In 1947, Love joined the New South Wales Midwives Association.
From 1949 to 1951, she lived in the United Kingdom, where she studied for the midwives teachers diploma issued by the British Central Midwives Board and worked at Queen Charlotte's Hospital, London, England, and the Simpson Memorial Maternity Pavilion, Edinburgh, Scotland.
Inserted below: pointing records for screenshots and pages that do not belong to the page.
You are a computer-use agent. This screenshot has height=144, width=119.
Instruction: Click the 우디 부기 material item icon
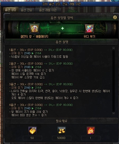click(90, 29)
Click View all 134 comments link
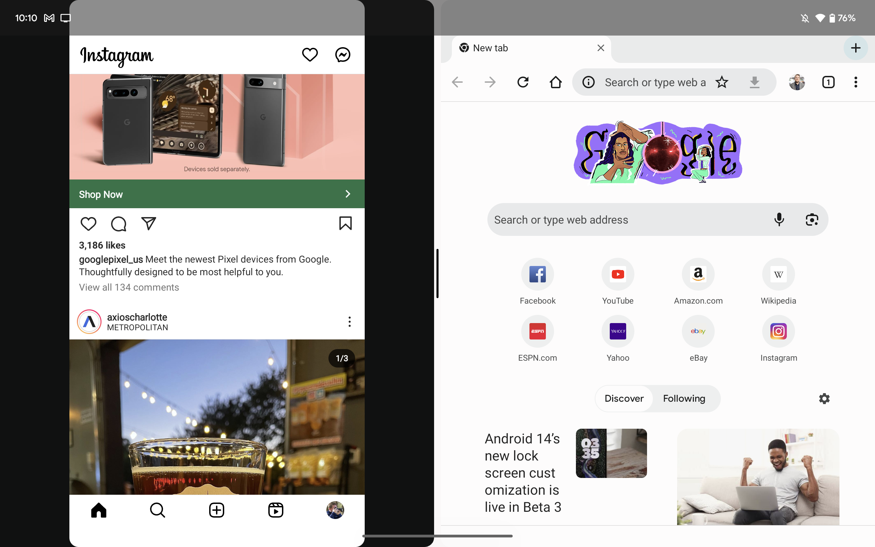This screenshot has height=547, width=875. [128, 287]
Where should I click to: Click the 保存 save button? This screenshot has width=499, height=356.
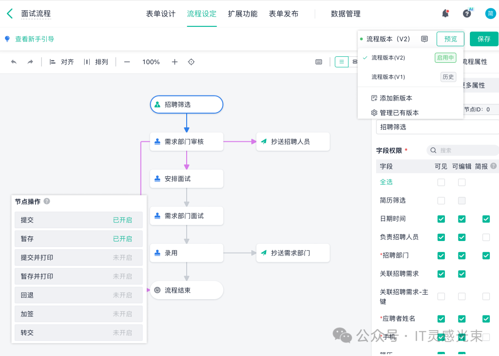(x=484, y=39)
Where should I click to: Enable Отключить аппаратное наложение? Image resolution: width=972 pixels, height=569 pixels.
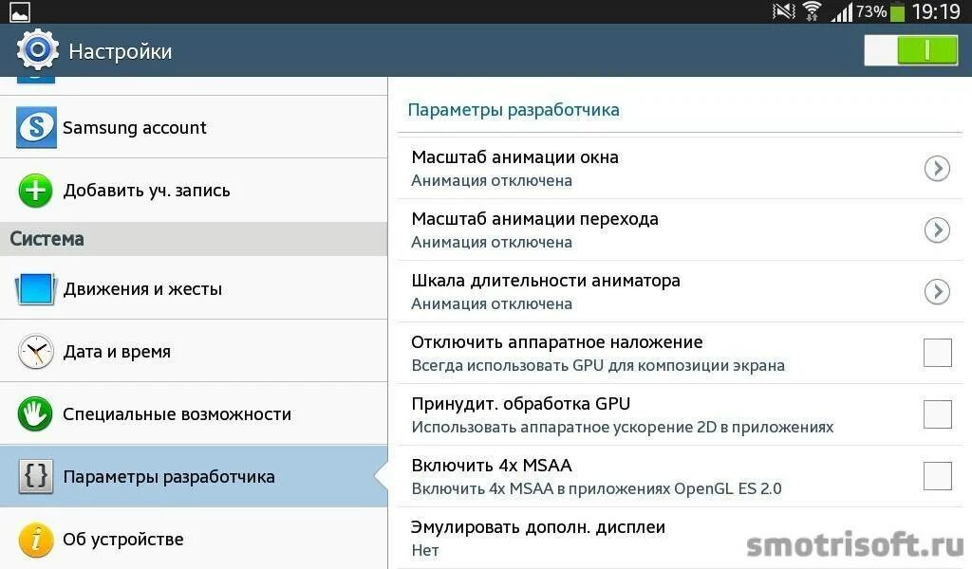938,352
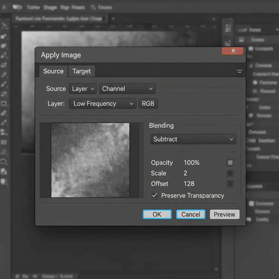Tick the checkbox beside Scale
This screenshot has height=279, width=279.
coord(230,173)
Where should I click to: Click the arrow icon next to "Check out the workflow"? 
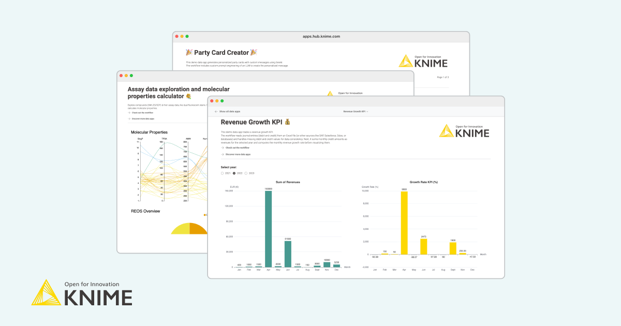point(222,148)
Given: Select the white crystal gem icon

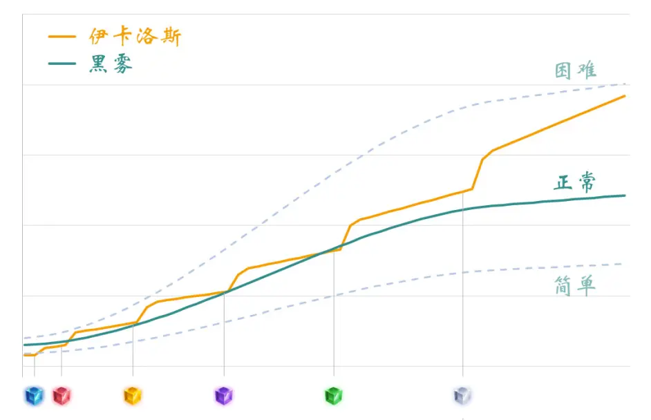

After returning to Australia in 1951, Love worked at the maternity hospital Crown Street Women's Hospital in Surry Hills, overseeing the midwifery training. Love became Matron at Crown Street Hospital in 1963.
From 1956 to 1973, she sat on the Nurses’ Registration Board of New South Wales. She was also a member of the council of the New South Wales Bush Nursing Association and the Nurses’ Christian Movement and the council of the Australasian Trained Nurses’ Association.
Love died of cardiovascular disease on 10 May 1990 in Mowll Village, Castle Hill, New South Wales, Australia.